Ajoutez que les rapports des mélanges se forment par la simple addition de nombres, et qu’ils ne se constituent pas précisément suivant des nombres multipliés par eux-mêmes. Ainsi, par exemple, ces rapports sont de trois parties contre deux, et non pas de trois fois deux. Cela tient à ce que, dans les multiplications, le genre de la chose doit toujours rester le même. Ainsi, l’élément de la mesure est A, dans la série ABC ; il est D, dans la série DEF ; et de cette façon, tous les termes ont la même mesure. Donc, le nombre du feu ne peut pas être BECF, pas plus que celui de l’eau ne peut être deux fois Trois.
[1093a] Si donc il y a nécessité que tout participe du nombre, comme on le prétend, il en résultera, nécessairement aussi, que bien des choses seront absolument identiques, puisque le même nombre peut s’appliquer également à une chose et à une autre. Mais, est-ce donc là une cause véritable ? Est-ce bien là ce qui fait que la chose existe telle qu’elle est ? Qui peut en rien savoir ? Il y a, par exemple, un certain nombre pour les mouvements du soleil, et aussi pour les mouvements de la lune. Il y en a un encore pour la vie et pour la durée de chaque animal. Qui empêche que, parmi ces nombres différents, les uns ne soient carrés, que les autres ne soient cubiques, d’autres égaux, d’autres doubles ? Rien ne s’y oppose. Mais alors, le soleil, la lune, les animaux devraient nécessairement se mouvoir selon ces nombres, si, comme on le dit, tout participe du nombre, et si les choses les plus diverses peuvent tomber sous un nombre identique. Il en résulte encore que, si le même nombre s’appliquait à quelques-unes d’entre elles, toutes ces choses deviendraient alors identiques les unes aux autres, du moment qu’elles auraient la même espèce de nombre. A ce compte, par exemple, le soleil et la lune devraient se confondre.
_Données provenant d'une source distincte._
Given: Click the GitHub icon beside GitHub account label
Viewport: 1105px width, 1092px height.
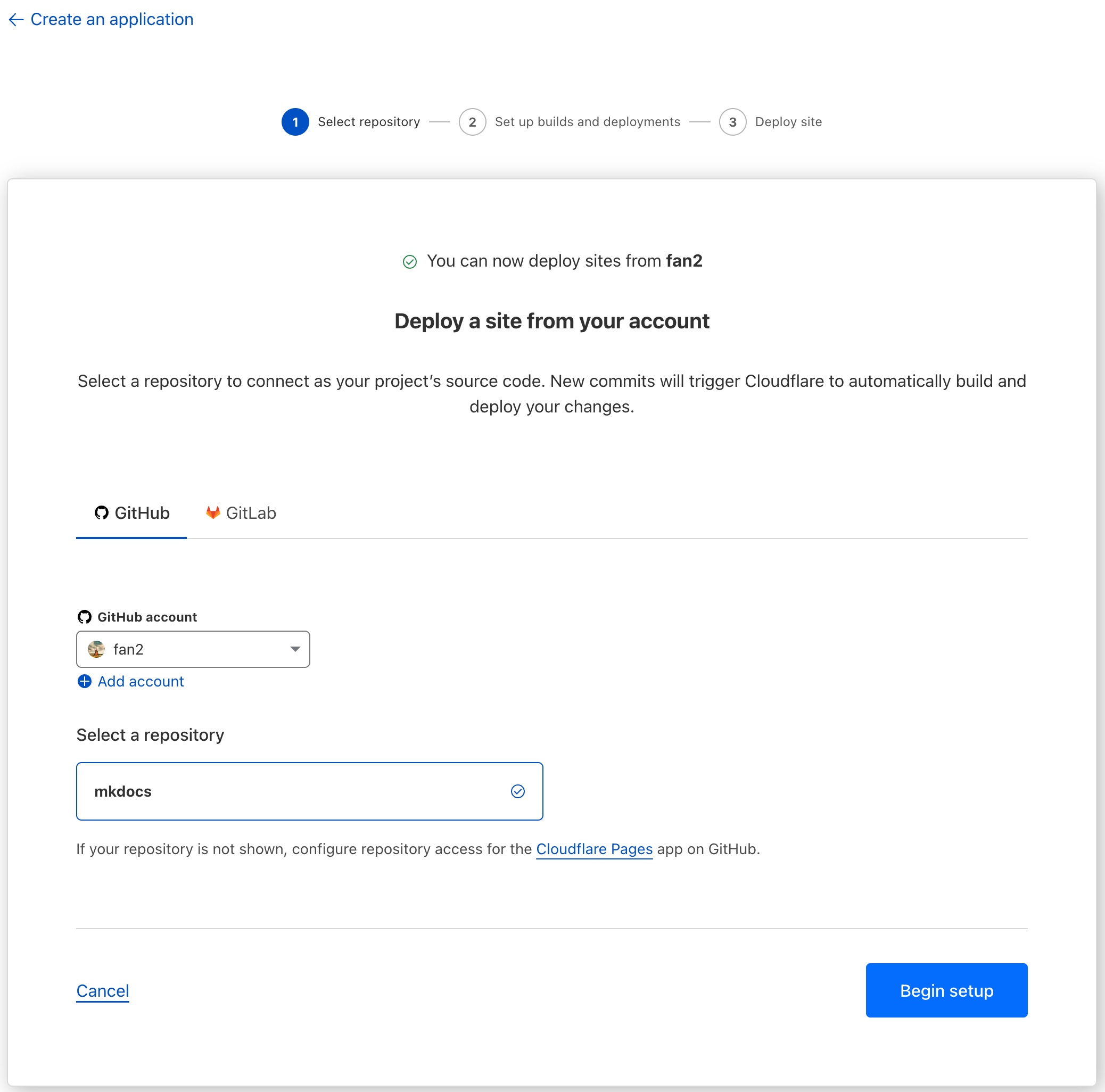Looking at the screenshot, I should click(x=84, y=616).
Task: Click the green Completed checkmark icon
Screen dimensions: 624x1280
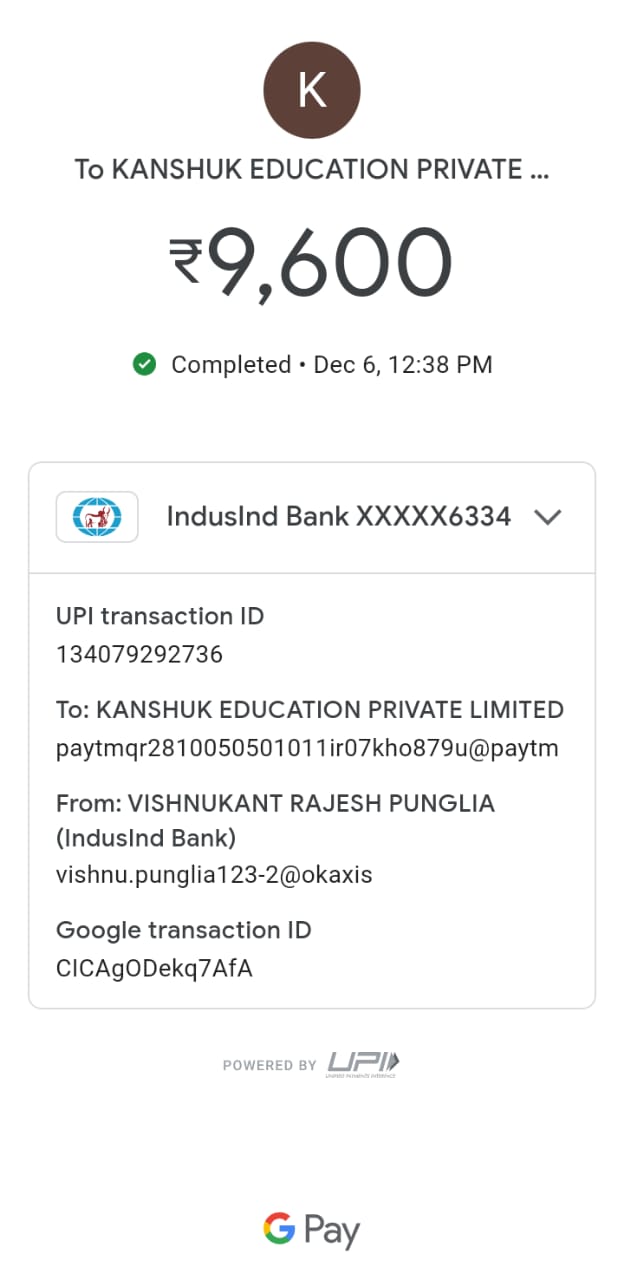Action: click(x=144, y=365)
Mais comment les nombres seraient-ils vraiment des causes ? Il y a bien sept voyelles ; il y a sept cordes à la lyre ou sept harmonies ; les Pléiades sont au nombre de sept ; certains animaux perdent leurs dents à sept ans, bien que d’autres ne les perdent pas à cette époque ; enfin, il y avait sept chefs devant Thèbes. Est-ce donc parce que le nombre de sept existe, que les chefs Thébains ont été au nombre de sept, et que la Pléiade compte sept étoiles ? Ou bien plutôt, ces héros n’ont-ils pas été sept à cause du nombre des portes de la ville, ou pour toute autre raison, quelle qu’elle soit ? Quant à nous, nous acceptons bien les sept étoiles de la Pléiade ; mais nous en comptons douze dans la constellation de l’Ourse ; et eux, ils en comptent même davantage.
Ils disent encore que les trois lettres c, y, z, sont des consonances ; et comme il n’y a que trois consonances dans la musique, il n’y a aussi, selon eux, que trois lettres de ce genre. On voit qu’ils s’inquiètent fort peu de rechercher si l’on ne pourrait pas former, à volonté, un nombre infini de ces consonances ; car les deux lettres s et r, par exemple, pourraient tout aussi bien, en se réunissant, être représentées par un seul signe. Mais, si chacune de ces consonances seulement est double, et s’il n’y en a point d’autre, cela tient à ce qu’il n’y a, dans l’organe de la voix, que trois points où l’on puisse adjoindre le S ; et c’est là uniquement ce qui fait, qu’il n’y a que ces trois consonances de lettres qui puissent être de ce genre ; ce n’est pas du tout parce qu’il n’y a que trois consonances musicales. En effet, il y a bien plus de trois consonances en musique ; mais, pour les lettres, il n’y en a que trois de possibles, et les autres ne le sont pas.
Ces philosophes ressemblent aux anciens Homérides, qui discernent les plus mesquines ressemblances, et qui n’aperçoivent pas les plus grandes. Certaines gens soutiennent aussi qu’une foule de choses sont dans le même cas ; et, par exemple, ils remarquent que les deux cordes moyennes de la lyre ont, l’une neuf tons, et l’autre huit, et que le vers épique est leur égal en nombre avec ses dix-sept syllabes, puisque ce vers marche avec neuf syllabes dans sa partie droite, et avec huit dans sa partie gauche. [1093b] Nos philosophes ajoutent encore que, dans les lettres, l’intervalle entre l’Alpha et l’Oméga est égal à l’intervalle de la note la plus basse à la note la plus haute sur la flûte ; et ce nombre, selon eux, répond à l’harmonie complète de l’univers.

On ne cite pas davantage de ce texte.